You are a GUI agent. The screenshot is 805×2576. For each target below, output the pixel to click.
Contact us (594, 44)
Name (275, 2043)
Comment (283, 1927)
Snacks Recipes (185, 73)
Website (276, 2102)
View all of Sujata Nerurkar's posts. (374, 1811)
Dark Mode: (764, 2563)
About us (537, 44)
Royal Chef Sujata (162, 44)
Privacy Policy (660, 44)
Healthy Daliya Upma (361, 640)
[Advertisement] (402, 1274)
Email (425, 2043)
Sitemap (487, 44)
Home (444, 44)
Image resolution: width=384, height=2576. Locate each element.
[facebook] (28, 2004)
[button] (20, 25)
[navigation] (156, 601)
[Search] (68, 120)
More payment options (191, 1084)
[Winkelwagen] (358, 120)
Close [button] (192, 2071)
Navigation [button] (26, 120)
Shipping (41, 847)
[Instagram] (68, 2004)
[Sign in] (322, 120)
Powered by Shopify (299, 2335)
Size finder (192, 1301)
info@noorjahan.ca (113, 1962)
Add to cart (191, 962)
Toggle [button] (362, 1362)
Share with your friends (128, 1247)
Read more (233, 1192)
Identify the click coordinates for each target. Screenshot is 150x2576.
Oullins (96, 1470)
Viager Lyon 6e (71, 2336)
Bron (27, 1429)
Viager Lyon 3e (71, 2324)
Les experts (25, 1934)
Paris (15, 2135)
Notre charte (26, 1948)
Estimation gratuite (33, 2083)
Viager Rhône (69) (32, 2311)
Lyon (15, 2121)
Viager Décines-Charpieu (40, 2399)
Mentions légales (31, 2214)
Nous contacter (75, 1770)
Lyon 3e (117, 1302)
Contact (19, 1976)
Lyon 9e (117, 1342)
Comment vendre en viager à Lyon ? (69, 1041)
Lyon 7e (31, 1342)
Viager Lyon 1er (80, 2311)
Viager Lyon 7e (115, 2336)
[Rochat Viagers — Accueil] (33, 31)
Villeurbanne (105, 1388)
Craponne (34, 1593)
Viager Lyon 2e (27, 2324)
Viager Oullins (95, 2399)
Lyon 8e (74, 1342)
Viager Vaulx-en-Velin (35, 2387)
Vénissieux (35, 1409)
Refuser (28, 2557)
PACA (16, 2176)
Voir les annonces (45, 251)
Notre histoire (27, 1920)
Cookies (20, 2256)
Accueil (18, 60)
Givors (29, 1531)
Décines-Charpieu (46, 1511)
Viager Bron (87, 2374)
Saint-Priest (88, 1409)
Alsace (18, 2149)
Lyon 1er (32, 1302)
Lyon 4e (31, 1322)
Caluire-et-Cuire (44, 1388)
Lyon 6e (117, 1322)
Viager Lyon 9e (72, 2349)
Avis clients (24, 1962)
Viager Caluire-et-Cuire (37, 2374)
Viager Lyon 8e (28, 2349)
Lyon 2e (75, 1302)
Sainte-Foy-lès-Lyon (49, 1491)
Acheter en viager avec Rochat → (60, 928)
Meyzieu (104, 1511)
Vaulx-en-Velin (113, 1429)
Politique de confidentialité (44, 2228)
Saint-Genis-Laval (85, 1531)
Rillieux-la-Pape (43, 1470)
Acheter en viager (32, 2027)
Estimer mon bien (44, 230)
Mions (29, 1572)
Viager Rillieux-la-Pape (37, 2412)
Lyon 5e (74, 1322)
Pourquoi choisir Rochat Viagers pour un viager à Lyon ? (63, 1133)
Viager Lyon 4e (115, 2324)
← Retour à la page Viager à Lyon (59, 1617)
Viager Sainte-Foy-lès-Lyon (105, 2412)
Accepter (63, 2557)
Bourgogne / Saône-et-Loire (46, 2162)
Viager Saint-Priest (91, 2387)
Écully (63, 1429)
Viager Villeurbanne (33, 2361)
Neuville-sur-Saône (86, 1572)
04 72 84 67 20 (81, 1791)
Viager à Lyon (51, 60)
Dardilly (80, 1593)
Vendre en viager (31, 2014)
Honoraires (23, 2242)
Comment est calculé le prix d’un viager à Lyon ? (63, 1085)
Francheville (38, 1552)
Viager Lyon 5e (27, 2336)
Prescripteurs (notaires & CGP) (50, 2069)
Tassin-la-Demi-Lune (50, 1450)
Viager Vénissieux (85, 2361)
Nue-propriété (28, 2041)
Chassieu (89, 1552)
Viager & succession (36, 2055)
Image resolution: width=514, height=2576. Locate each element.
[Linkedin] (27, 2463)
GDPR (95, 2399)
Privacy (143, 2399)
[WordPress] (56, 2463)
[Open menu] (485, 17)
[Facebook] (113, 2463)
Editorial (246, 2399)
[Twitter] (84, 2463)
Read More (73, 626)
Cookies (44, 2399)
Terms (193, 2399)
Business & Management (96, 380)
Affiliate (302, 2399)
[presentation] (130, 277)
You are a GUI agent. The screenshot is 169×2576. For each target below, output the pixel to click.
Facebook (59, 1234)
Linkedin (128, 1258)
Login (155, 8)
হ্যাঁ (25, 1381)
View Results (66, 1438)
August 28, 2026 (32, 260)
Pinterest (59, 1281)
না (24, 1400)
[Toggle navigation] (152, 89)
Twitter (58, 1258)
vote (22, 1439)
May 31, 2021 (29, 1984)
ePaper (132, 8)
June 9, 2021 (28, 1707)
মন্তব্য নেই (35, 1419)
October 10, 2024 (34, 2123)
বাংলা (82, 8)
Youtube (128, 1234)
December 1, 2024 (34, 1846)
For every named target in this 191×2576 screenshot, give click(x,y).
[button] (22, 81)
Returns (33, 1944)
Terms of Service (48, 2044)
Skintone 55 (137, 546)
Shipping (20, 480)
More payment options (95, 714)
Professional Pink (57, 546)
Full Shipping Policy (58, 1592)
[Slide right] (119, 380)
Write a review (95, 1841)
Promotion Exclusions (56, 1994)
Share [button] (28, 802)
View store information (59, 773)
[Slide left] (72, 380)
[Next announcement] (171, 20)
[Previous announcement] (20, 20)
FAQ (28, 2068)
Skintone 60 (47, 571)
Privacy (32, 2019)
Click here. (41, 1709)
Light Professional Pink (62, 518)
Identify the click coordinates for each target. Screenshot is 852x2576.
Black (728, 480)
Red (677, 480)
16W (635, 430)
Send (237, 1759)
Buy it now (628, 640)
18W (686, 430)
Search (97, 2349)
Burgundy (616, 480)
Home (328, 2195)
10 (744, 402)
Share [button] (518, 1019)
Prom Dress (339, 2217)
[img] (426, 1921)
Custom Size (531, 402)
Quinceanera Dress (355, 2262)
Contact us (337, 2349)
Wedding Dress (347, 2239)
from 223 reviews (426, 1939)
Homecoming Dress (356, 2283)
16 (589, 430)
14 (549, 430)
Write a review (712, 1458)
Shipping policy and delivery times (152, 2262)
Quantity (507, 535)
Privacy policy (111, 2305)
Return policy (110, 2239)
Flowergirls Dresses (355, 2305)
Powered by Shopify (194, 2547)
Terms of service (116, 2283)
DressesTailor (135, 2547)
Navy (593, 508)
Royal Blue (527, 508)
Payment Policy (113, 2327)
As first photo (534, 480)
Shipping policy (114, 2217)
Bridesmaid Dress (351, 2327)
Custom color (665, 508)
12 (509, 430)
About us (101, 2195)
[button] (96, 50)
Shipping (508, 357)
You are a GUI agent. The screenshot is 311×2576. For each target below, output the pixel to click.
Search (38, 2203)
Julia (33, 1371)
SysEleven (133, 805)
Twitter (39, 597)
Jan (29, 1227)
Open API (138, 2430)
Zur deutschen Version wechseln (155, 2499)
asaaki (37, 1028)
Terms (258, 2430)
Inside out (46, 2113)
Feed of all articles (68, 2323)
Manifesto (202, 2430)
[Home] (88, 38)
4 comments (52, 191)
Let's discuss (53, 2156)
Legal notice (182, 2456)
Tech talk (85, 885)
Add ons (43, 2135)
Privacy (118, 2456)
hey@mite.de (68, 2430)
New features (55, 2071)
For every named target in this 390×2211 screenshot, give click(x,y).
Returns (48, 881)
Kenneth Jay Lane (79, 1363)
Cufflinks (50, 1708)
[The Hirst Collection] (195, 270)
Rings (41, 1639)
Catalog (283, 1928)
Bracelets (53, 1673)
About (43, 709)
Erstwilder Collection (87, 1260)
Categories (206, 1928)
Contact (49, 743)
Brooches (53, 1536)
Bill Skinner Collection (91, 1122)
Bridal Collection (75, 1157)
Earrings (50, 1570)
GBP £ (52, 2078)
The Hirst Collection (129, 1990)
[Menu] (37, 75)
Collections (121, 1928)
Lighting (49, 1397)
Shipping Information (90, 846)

##############################

* [Exercise directions]:
Determine which lines above include the word "named", and report those lines in full.

* [Finished exercise]:
For every named target in this 191×2576 screenshot, give click(x,y).
For every named target in this 390×2211 screenshot, give click(x,y).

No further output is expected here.